— Exercise instructions —
Retype the entries below exactly, and keep every picture out of your version.

┄┄┄┄┄┄

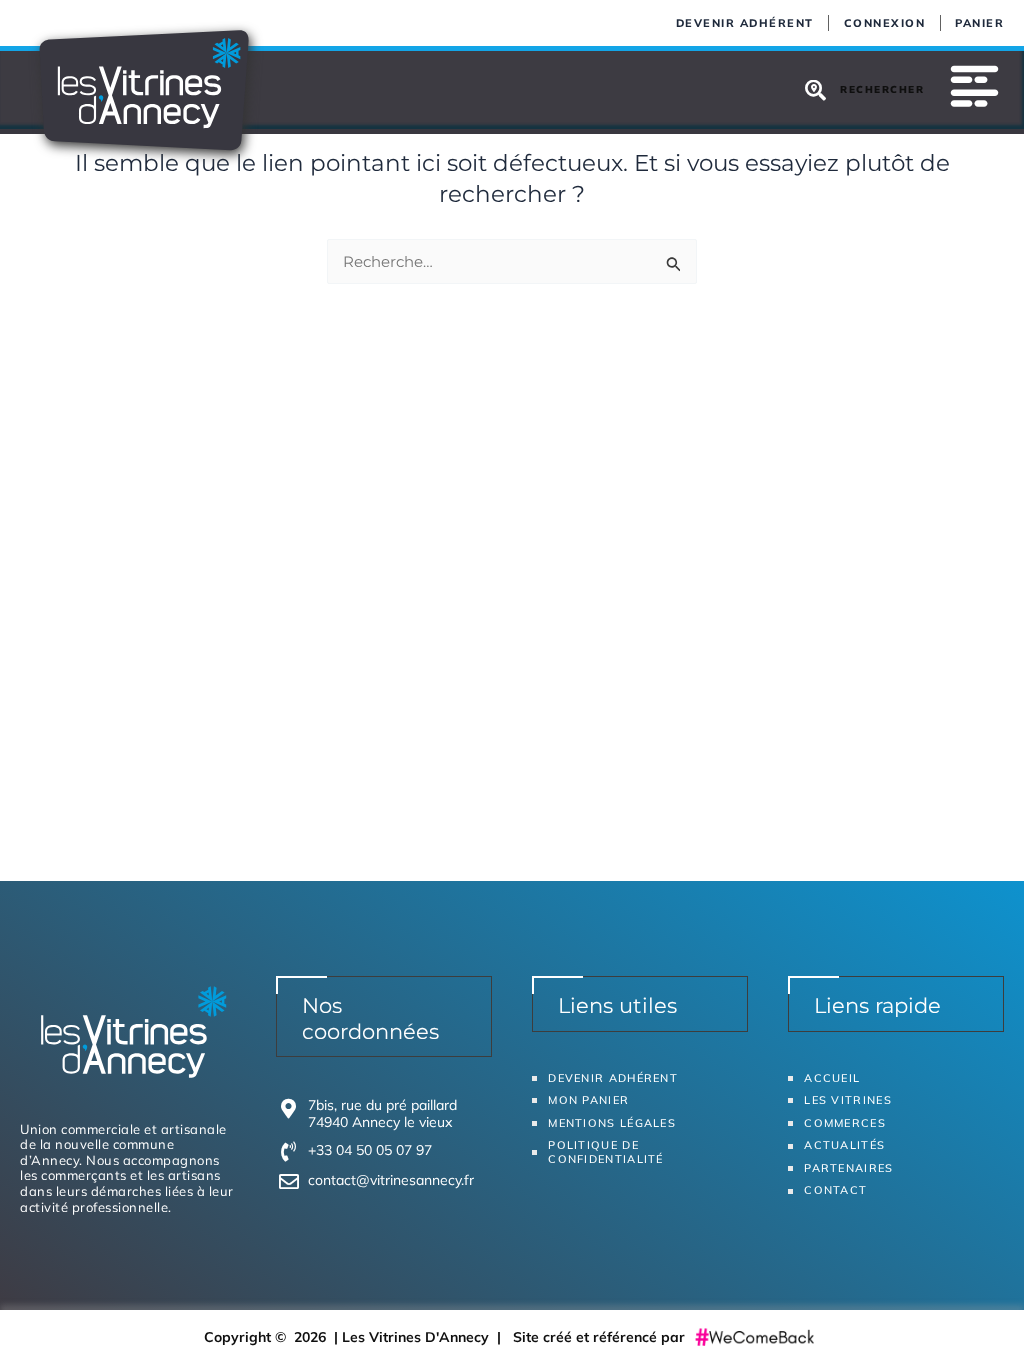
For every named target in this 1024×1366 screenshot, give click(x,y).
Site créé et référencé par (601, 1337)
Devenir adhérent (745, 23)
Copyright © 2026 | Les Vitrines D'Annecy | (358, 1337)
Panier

┄┄┄┄┄┄

— Your solution —
For every named target in this 1024×1366 screenshot, give click(x,y).
Site créé et référencé par (601, 1337)
Devenir adhérent (745, 23)
Copyright © 2026 | Les Vitrines D'Annecy | (358, 1337)
Panier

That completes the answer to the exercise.